Can My ISP's Assigning me a New IP Explain Poor Performance on my Home Network?

0

I have observed numerous times that poor performance on my home network, which is infrequent and characterized by slow transfer rates (especially over wireless), is resolved by rebooting the router. Further, after the bounce, the router exhibits a new external IP. Is the assignment of a new IP from my ISP, or my router's apparent inability to accept it without a reboot, responsible for the performance issues?
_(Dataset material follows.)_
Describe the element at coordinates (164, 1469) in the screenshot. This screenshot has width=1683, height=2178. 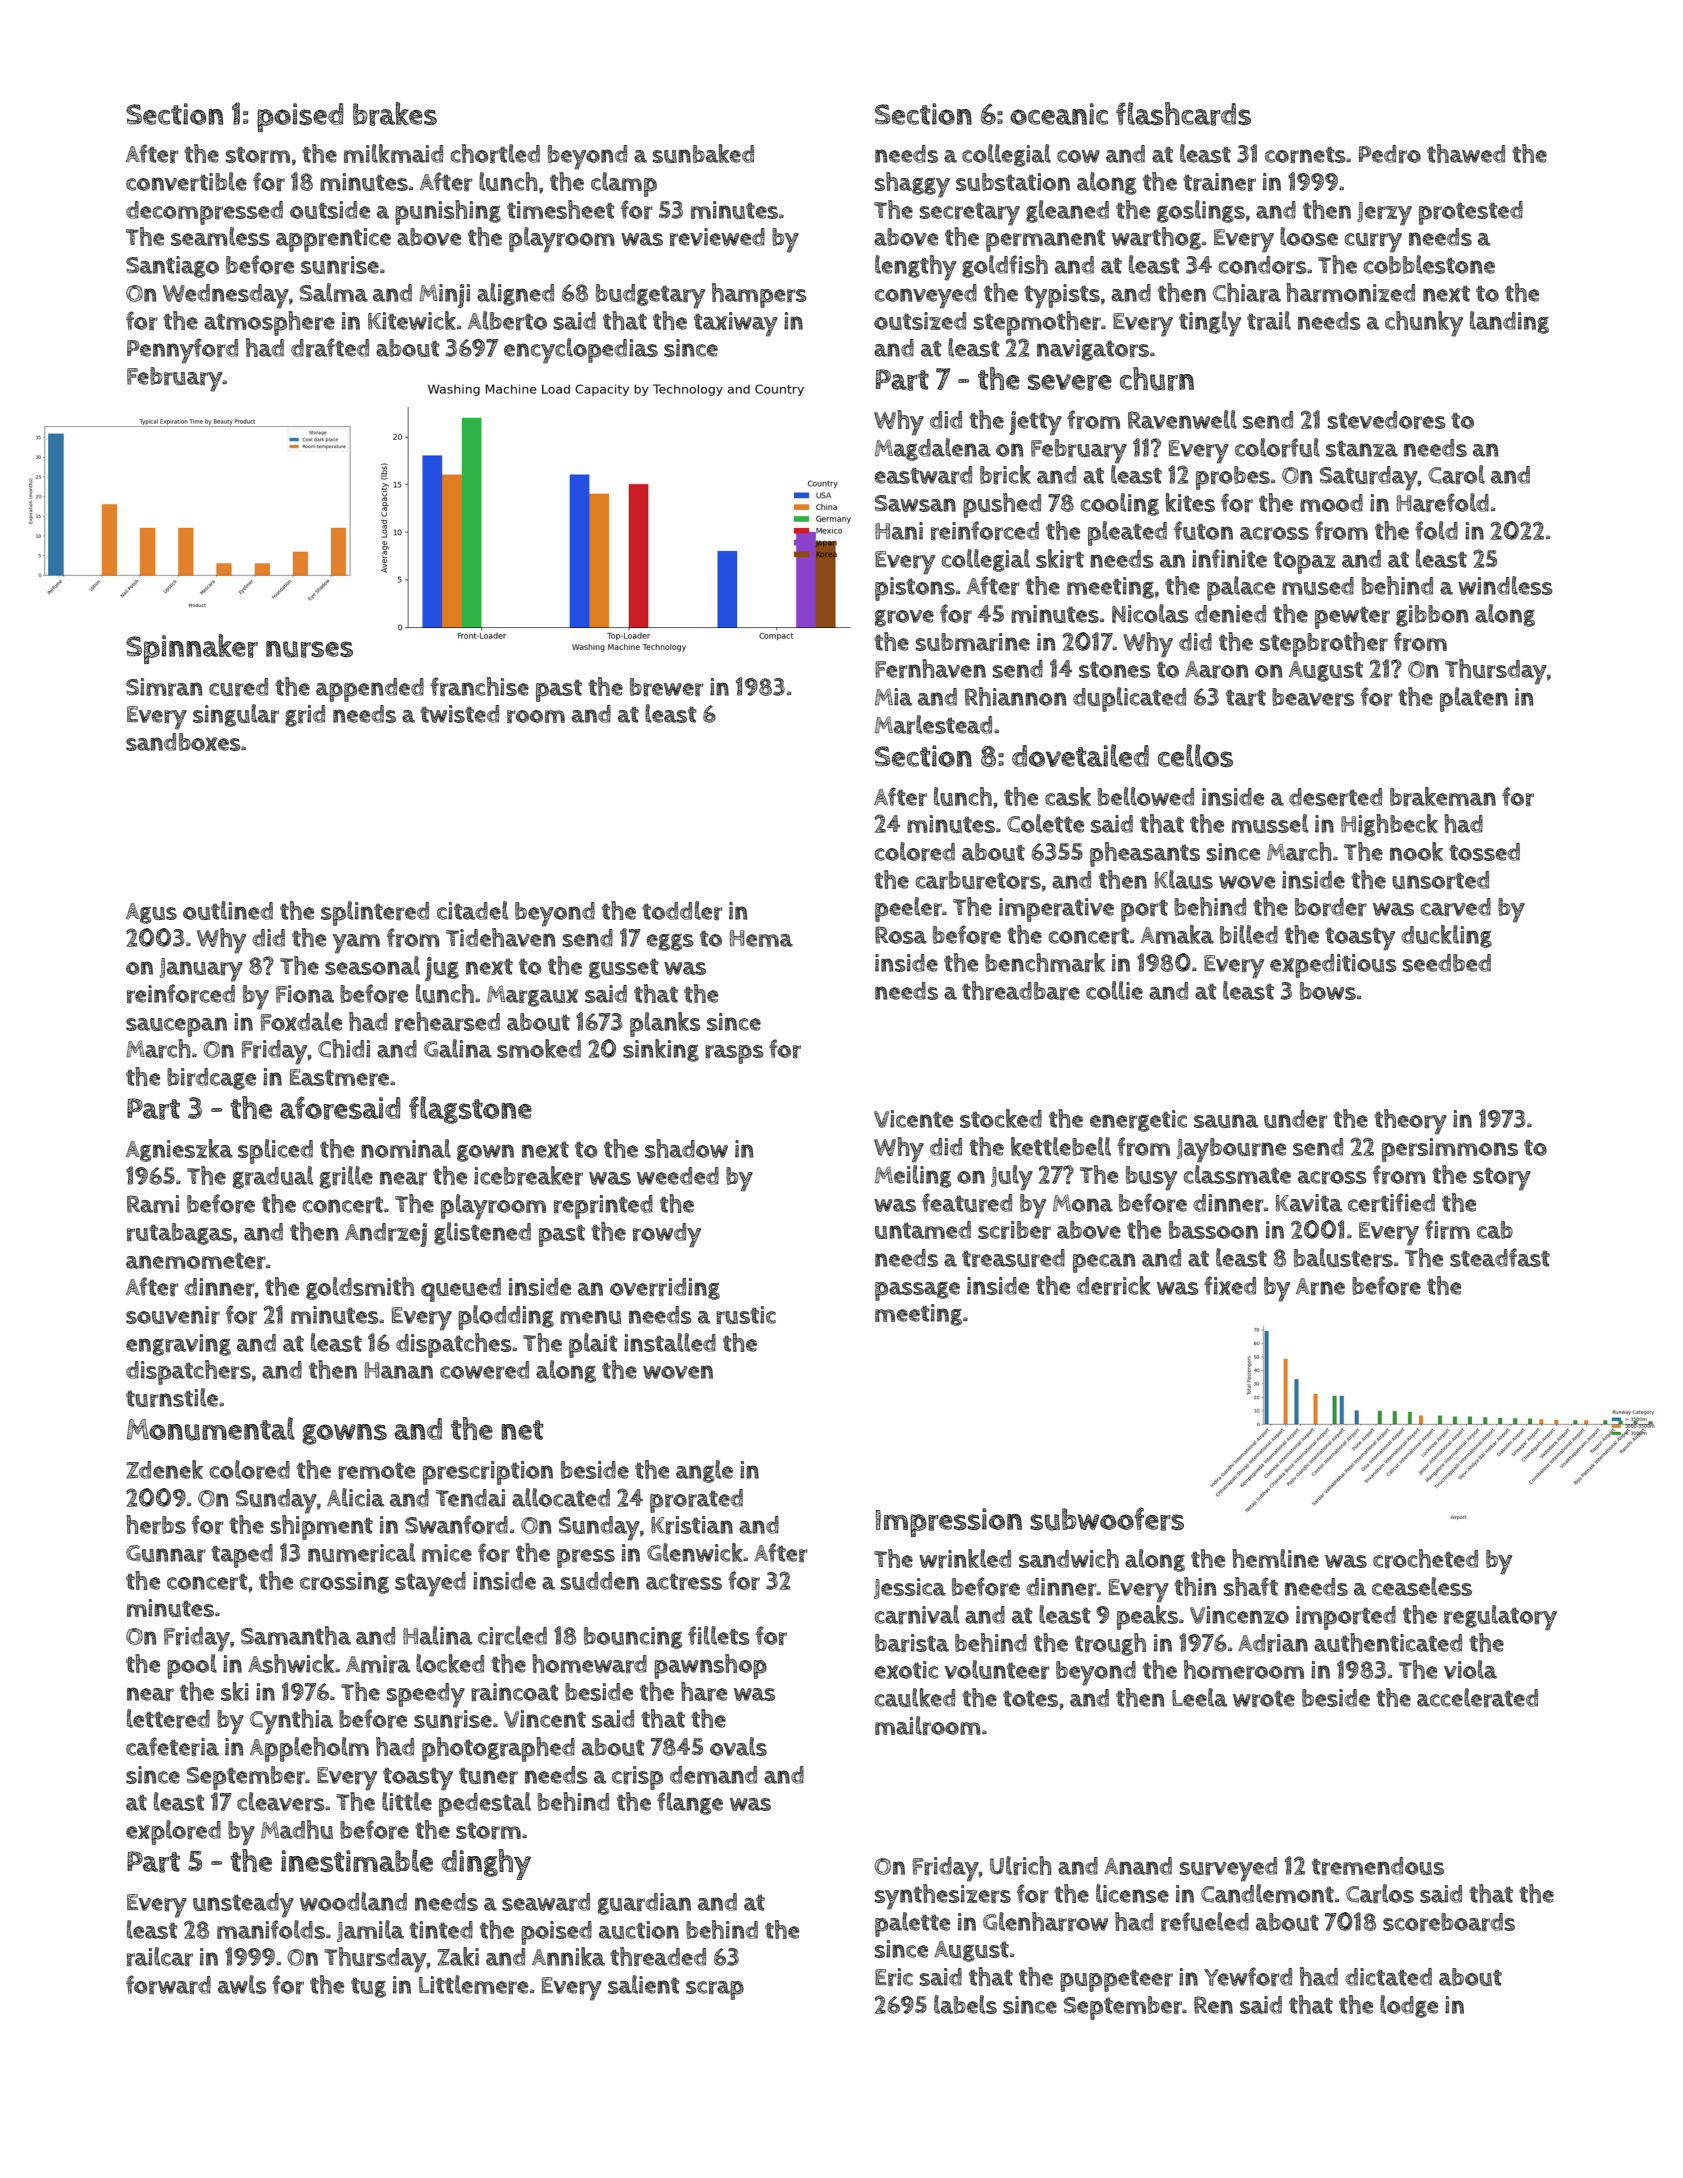
I see `Zdenek` at that location.
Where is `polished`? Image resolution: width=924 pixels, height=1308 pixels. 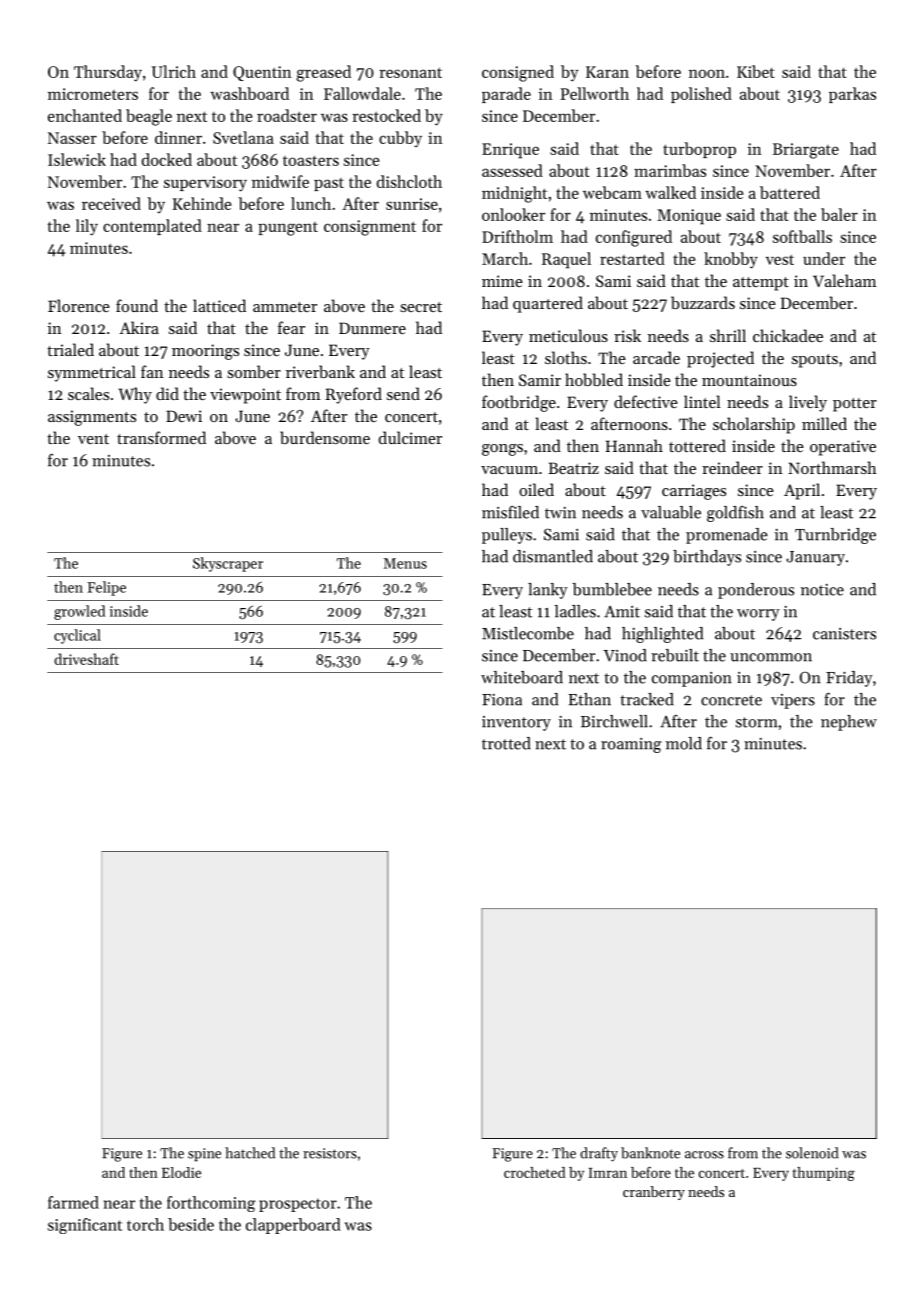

I seldom have these issues under any other circumstance.

ISP: Centurylink (DSL)

Modem: Zyxel pk5001z (operating in bridge mode)

Router: ASUS RT-N56U

Gene

Posted 2014-11-06T13:43:54.857

Reputation: 1

Performance problems within your intranet have nothing to do with your ISP. – Ramhound – 2014-11-06T13:54:31.827

No is the short answer – DavidPostill – 2014-11-06T13:55:15.010

1Slow transfer rates to/from the Internet or within your network? If it were an ISP issue, it would only affect Internet speed, on wireless and wired connections alike. – user149408 – 2014-11-06T14:01:44.070

Good point--I should have stated that all performance issues are to/from the Internet. Intranet connectivity is fine. – Gene – 2014-11-06T14:03:58.277

@Gene - Except you said they were not fine. You said you had slow transfers over wireless. I took that has your intranet transfers. – Ramhound – 2014-11-06T14:10:18.663

Answers

3

No, but there can be numerous causes for low transfer rates on your local network. In many cases, the router is at fault and if so, rebooting it may (temporarily) solve the problem. The assignment of a new IP address is an unrelated side-effect of rebooting.